• [Problem details]:
Look below for the line containing "乗り物 (90, 1752)"; from there, print each line exactly up to and including the line containing "LGCY」が抜群にクール (103, 164)", and stop.

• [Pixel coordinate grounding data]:
____

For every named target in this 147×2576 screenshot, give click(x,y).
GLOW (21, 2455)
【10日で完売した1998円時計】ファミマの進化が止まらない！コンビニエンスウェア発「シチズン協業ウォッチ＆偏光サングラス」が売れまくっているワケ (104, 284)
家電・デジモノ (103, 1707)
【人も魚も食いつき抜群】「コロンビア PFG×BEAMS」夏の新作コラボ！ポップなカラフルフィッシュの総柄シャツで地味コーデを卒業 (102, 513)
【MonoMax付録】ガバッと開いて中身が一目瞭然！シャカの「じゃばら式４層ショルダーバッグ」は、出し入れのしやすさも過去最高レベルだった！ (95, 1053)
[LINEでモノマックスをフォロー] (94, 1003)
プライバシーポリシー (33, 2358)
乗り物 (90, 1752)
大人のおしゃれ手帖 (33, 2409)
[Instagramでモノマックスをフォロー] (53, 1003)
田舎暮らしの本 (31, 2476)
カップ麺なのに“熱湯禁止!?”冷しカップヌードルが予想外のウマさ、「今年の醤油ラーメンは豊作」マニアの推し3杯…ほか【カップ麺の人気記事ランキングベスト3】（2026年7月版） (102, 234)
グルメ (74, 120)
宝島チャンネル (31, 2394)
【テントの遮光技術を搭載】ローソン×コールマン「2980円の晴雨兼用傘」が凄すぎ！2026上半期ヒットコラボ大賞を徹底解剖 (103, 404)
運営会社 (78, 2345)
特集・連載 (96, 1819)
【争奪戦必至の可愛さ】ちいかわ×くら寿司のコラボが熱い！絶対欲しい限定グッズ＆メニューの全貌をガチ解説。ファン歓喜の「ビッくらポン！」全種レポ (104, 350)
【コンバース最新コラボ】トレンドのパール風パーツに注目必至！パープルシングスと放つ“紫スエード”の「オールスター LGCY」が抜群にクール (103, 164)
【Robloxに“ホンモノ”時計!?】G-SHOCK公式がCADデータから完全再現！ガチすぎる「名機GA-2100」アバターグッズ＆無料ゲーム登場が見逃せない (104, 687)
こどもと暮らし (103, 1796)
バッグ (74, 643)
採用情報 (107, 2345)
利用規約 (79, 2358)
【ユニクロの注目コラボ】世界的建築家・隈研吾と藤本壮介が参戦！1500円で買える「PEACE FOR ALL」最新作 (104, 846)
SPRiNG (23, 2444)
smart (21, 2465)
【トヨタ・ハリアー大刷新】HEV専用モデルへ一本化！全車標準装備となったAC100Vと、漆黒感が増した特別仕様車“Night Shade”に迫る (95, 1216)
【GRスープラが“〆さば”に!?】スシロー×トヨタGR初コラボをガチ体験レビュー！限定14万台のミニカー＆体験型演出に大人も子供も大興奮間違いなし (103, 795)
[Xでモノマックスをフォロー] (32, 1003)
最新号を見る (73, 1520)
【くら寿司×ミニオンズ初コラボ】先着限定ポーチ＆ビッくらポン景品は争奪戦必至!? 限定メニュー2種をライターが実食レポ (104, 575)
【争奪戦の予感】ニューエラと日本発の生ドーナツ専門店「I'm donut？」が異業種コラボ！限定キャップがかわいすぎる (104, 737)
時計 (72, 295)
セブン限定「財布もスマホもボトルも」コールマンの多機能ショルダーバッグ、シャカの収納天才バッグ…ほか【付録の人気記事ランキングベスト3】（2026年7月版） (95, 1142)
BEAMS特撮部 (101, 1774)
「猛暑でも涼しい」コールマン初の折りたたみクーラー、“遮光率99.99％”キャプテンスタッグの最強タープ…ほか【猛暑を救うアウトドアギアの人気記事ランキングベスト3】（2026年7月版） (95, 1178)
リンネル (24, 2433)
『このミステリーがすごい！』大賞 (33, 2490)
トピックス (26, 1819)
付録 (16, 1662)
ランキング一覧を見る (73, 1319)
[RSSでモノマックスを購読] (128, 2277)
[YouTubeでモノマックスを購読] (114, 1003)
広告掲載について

____

• [Output]:
乗り物 (90, 1752)
大人のおしゃれ手帖 (33, 2409)
[Instagramでモノマックスをフォロー] (53, 1003)
田舎暮らしの本 (31, 2476)
カップ麺なのに“熱湯禁止!?”冷しカップヌードルが予想外のウマさ、「今年の醤油ラーメンは豊作」マニアの推し3杯…ほか【カップ麺の人気記事ランキングベスト3】（2026年7月版） (102, 234)
グルメ (74, 120)
宝島チャンネル (31, 2394)
【テントの遮光技術を搭載】ローソン×コールマン「2980円の晴雨兼用傘」が凄すぎ！2026上半期ヒットコラボ大賞を徹底解剖 (103, 404)
運営会社 (78, 2345)
特集・連載 (96, 1819)
【争奪戦必至の可愛さ】ちいかわ×くら寿司のコラボが熱い！絶対欲しい限定グッズ＆メニューの全貌をガチ解説。ファン歓喜の「ビッくらポン！」全種レポ (104, 350)
【コンバース最新コラボ】トレンドのパール風パーツに注目必至！パープルシングスと放つ“紫スエード”の「オールスター LGCY」が抜群にクール (103, 164)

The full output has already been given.